Nuestra respuesta a la crisis en Venezuela – 8 de enero de 2026

Querida familia del Sagrado Corazón:

¿Qué palabras pueden expresar adecuadamente nuestra indignación al ver las violaciones de la dignidad humana que presenciamos a diario? En estos momentos de oscuridad, nos apoyamos en nuestro Dios y en nuestra convicción de que Dios realmente camina con nosotros. Esta confianza en la fidelidad de Dios es la raíz de la gracia, y es la gracia la que nos da la sabiduría para discernir y el valor para actuar. Ofrecemos esta declaración con la esperanza de poder recurrir a nuestra unión en el Corazón de Cristo y ser el rostro de la compasión y la esperanza en medio de acciones que crean caos y miedo.

Creemos que toda forma de violencia, abuso y mal uso del poder es una traición a la dignidad humana y una herida al Corazón de Jesús. Dondequiera que se utilice el miedo para silenciar, donde la fuerza sustituya al diálogo y donde se dañe a las personas en su cuerpo, espíritu o esperanza, lo consideramos contrario al deseo de Dios por la vida.

Reivindicamos nuestra autoridad moral como portadores del amor y como personas de esperanza, confiando en que la acción fiel basada en la compasión y el valor puede dar forma a un futuro digno de nuestra humanidad compartida. Nos negamos a contribuir al odio, el miedo, la división o la violencia.

Reconocemos y resistimos el espíritu de desesperación, que busca convencer a las personas y a las comunidades de que el sufrimiento es inevitable, que la verdad es demasiado costosa o que la esperanza es una ilusión. A la luz del discernimiento, afirmamos que la desesperación no proviene de Dios. Incluso en medio del miedo, el dolor y la desolación, elegimos no renunciar a nuestro coraje ni a nuestro compromiso con la verdad.

Creemos que este momento nos llama, como religiosas, a ser mujeres que se mantienen informadas, que escuchan profundamente todas las voces y que se comprometen con un discernimiento serio y piadoso.

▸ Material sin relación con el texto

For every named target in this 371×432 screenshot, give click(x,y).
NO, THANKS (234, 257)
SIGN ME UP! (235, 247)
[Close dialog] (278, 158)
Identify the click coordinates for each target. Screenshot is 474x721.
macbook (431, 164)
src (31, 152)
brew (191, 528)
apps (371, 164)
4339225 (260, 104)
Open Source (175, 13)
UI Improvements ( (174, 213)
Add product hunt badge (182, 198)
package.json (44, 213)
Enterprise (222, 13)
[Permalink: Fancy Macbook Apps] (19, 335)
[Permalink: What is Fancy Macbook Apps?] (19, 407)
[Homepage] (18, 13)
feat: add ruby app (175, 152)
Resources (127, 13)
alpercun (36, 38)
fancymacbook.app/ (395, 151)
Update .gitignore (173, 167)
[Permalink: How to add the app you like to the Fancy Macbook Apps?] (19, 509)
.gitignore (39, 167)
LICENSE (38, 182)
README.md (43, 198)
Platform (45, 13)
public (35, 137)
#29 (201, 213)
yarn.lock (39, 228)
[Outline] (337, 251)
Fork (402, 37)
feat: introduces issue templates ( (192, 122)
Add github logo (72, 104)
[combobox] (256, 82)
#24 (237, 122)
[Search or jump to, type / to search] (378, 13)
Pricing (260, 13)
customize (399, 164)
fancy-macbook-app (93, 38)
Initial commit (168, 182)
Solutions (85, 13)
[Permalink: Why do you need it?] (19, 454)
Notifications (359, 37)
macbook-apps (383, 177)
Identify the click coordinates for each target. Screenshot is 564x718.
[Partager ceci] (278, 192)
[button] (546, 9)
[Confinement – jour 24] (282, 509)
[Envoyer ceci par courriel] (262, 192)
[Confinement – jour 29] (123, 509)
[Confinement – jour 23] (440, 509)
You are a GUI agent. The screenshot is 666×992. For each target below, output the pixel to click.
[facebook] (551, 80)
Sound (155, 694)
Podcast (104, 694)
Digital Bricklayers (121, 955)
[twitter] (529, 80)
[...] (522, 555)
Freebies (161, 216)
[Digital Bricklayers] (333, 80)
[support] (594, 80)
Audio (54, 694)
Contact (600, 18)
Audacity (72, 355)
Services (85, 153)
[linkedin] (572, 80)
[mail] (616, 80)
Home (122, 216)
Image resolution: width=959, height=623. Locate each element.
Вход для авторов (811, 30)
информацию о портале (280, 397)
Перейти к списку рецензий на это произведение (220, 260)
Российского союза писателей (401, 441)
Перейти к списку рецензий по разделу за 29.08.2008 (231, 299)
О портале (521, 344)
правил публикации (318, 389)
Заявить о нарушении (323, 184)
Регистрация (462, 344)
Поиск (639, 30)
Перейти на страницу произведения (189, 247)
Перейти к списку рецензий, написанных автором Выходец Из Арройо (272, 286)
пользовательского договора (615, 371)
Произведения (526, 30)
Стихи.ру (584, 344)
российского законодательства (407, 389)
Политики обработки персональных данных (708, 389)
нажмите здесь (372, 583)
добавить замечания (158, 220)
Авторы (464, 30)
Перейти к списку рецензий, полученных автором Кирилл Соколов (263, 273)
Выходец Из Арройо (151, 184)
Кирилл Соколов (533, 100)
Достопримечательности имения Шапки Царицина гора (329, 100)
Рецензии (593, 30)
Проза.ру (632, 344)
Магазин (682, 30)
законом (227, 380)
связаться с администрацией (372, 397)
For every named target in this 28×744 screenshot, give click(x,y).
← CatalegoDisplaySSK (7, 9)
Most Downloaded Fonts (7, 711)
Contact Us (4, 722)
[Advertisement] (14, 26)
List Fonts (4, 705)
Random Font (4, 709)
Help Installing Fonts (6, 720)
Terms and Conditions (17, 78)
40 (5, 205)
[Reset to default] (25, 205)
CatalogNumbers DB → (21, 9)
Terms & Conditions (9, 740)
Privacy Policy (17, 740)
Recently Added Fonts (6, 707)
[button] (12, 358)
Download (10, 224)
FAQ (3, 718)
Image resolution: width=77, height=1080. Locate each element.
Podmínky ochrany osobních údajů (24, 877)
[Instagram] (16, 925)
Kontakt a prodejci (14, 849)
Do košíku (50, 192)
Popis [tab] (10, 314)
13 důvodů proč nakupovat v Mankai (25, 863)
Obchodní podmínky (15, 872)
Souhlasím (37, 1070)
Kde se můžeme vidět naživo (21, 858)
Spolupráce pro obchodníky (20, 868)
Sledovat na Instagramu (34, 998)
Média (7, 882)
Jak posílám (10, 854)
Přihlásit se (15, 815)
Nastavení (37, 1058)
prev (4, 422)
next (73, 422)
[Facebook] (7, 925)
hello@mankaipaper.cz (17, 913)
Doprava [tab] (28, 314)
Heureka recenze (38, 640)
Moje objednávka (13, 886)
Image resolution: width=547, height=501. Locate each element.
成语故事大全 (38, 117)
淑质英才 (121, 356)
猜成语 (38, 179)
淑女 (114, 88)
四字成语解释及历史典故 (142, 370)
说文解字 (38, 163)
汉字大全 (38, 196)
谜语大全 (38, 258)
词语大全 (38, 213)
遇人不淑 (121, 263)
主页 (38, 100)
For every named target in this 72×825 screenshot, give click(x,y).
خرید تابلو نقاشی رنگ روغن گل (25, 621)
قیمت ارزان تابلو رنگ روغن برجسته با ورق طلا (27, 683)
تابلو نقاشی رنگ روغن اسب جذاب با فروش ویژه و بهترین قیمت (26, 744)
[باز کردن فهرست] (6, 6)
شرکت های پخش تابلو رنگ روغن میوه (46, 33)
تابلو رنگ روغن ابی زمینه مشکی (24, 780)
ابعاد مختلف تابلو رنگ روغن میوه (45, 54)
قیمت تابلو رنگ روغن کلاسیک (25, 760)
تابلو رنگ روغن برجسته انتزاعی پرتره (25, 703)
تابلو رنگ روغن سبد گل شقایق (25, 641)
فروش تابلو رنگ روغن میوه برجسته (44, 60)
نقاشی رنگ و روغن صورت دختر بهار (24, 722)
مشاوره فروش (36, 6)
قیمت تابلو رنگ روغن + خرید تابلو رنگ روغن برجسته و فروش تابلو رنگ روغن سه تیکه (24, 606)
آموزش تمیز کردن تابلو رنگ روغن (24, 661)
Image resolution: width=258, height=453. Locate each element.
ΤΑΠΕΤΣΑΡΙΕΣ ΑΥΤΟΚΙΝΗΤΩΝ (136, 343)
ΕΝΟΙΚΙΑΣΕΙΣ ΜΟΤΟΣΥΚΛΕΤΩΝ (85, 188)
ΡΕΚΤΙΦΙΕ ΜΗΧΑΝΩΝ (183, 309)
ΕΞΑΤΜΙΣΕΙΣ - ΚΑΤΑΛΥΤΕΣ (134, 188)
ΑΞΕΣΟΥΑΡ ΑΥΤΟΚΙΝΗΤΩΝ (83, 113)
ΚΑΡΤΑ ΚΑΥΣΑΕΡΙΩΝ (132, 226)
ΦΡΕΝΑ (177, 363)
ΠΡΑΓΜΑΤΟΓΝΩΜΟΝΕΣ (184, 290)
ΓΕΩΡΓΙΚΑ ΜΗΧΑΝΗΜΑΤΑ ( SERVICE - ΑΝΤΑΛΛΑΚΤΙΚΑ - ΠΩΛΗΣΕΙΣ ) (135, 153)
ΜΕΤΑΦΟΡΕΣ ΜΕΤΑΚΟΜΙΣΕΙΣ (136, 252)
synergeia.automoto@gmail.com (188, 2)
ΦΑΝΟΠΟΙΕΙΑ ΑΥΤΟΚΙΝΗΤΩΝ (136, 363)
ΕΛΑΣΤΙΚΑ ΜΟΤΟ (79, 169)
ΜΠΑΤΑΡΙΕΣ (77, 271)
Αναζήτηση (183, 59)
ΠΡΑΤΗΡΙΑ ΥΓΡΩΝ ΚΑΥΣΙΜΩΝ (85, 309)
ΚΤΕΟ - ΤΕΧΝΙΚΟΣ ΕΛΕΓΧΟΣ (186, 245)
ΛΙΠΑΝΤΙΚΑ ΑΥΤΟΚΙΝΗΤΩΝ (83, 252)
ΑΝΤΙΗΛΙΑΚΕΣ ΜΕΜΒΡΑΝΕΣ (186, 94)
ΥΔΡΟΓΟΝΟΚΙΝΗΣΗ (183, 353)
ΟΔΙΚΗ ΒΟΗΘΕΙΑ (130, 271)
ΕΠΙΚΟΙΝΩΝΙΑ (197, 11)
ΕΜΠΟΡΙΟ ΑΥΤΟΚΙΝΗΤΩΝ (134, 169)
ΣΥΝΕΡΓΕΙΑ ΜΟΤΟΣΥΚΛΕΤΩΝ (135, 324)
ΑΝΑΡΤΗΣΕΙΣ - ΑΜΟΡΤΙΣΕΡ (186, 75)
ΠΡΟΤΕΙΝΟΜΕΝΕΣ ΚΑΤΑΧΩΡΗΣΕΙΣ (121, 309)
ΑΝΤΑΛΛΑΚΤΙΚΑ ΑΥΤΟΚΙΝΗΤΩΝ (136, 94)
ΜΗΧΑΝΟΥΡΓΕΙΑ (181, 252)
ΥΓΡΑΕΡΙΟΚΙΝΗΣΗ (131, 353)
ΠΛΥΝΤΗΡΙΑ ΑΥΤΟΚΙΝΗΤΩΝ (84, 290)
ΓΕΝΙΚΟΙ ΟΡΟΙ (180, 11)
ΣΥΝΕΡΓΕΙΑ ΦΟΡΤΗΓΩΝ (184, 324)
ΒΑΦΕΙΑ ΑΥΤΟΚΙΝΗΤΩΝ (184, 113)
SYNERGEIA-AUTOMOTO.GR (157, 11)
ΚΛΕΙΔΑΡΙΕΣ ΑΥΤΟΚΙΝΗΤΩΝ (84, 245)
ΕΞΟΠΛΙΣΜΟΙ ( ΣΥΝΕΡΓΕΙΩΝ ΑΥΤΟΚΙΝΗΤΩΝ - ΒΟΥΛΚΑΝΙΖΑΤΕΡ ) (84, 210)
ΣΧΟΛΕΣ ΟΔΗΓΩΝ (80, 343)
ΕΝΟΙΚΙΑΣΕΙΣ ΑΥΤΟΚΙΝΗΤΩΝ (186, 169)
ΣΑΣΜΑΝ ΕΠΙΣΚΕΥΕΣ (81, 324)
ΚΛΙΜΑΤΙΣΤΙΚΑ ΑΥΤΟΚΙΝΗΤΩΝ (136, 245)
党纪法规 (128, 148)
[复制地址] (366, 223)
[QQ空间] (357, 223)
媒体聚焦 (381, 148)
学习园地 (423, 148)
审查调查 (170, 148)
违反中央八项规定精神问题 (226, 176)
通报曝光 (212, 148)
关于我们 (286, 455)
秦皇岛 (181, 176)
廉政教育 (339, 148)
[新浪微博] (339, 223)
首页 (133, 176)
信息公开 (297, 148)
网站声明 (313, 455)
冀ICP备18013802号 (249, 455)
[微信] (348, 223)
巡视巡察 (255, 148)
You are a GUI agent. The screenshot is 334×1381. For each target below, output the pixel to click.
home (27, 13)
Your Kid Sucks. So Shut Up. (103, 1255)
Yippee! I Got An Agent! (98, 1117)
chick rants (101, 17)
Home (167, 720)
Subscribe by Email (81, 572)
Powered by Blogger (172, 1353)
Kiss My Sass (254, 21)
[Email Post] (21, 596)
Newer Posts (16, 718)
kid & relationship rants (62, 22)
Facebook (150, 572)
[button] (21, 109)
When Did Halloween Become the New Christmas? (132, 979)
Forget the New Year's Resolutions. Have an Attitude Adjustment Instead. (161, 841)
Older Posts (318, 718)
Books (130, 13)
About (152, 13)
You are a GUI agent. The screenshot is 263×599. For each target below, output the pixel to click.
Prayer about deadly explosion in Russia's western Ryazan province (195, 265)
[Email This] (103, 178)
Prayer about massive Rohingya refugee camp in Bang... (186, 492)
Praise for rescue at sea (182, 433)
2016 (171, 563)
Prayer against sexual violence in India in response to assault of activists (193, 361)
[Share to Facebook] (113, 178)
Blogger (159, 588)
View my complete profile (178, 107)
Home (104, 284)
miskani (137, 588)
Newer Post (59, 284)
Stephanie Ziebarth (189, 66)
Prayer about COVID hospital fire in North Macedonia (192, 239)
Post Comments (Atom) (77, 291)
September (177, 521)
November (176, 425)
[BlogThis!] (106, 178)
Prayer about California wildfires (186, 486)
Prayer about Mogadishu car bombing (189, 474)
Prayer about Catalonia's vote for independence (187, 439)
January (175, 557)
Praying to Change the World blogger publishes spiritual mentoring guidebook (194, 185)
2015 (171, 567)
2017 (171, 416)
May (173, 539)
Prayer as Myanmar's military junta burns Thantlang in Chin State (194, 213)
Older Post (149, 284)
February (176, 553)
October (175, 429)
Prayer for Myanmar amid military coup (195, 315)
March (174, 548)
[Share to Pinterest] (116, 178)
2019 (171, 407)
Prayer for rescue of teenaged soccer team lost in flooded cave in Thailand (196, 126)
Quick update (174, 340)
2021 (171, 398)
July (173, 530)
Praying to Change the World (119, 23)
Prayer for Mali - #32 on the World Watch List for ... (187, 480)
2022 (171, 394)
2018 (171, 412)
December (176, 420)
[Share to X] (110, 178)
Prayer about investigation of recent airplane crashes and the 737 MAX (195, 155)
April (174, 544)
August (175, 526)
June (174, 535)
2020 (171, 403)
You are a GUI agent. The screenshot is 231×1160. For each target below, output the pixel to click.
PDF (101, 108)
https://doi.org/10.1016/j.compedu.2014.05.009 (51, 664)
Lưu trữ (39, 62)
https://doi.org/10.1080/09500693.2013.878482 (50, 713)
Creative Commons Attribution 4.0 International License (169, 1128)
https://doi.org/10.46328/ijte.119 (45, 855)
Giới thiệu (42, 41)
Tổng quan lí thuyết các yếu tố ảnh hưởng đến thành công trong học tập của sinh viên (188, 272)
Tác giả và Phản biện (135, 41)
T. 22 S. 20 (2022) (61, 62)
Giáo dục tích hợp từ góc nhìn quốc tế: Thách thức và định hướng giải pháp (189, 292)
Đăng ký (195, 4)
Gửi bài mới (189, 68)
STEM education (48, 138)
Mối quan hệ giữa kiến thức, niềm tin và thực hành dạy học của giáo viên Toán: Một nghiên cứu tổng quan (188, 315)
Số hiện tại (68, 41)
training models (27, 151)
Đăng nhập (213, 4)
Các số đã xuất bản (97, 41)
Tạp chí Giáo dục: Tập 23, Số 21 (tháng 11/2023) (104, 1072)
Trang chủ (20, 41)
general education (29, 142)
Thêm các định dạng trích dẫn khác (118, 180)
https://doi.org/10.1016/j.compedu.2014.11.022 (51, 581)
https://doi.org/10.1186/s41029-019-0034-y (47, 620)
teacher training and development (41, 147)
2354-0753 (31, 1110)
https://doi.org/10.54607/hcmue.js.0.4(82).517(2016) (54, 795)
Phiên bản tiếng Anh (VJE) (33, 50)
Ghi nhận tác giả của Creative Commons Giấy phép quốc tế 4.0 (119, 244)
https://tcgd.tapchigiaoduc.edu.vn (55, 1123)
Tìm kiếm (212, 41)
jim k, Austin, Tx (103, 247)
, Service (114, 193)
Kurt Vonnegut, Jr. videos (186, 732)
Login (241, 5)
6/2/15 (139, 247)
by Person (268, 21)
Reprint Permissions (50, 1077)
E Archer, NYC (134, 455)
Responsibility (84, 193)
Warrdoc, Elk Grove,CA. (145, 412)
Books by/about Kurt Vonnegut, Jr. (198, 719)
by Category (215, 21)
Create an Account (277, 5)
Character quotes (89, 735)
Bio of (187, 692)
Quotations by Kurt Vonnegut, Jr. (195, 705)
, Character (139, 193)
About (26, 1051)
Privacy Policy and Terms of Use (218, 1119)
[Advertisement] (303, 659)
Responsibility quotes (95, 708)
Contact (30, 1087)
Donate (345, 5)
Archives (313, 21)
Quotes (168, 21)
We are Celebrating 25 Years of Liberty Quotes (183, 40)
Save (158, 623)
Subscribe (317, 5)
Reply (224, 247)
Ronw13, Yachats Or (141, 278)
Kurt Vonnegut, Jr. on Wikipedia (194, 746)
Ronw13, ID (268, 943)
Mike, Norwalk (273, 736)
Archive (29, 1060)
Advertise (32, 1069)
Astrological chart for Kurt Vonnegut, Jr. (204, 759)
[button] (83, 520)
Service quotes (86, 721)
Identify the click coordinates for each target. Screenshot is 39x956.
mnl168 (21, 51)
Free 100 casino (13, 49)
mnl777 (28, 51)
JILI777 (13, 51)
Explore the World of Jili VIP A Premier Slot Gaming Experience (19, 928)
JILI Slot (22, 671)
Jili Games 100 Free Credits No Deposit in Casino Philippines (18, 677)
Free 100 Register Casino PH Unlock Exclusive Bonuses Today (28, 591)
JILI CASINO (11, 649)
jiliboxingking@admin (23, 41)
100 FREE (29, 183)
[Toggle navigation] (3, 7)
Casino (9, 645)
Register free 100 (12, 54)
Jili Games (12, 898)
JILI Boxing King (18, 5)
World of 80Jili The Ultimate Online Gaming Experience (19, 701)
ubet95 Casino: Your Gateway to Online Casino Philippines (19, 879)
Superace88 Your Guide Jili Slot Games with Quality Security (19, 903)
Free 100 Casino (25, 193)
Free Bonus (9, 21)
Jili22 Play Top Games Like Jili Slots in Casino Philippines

Afirmamos el poder del diálogo, la negociación y la diplomacia por encima de la acción militar. Hacemos un llamamiento al Congreso de los Estados Unidos para que ejerza su responsabilidad constitucional y moral de abordar cualquier uso de la fuerza que viole nuestro compromiso compartido de proteger y promover la vida humana y el bien común.

Nos mantenemos firmes en la esperanza, confiando en que el Espíritu de Dios está obrando allí donde se defiende la dignidad, se protege a los vulnerables y las personas se niegan a guardar silencio en favor de la justicia, la sanación y la vida. Con este espíritu, alzaremos la voz y nos opondremos a las acciones que el mundo está presenciando.

Afirmamos nuestra solidaridad con todos los pueblos cuya soberanía, dignidad y aspiraciones democráticas se ven amenazadas por fuerzas similares.

Seguimos teniendo al pueblo de Venezuela plenamente presente en nuestros corazones y nuestras mentes. Continuaremos rezando y trabajando por la paz, al tiempo que denunciamos las violaciones de la dignidad humana.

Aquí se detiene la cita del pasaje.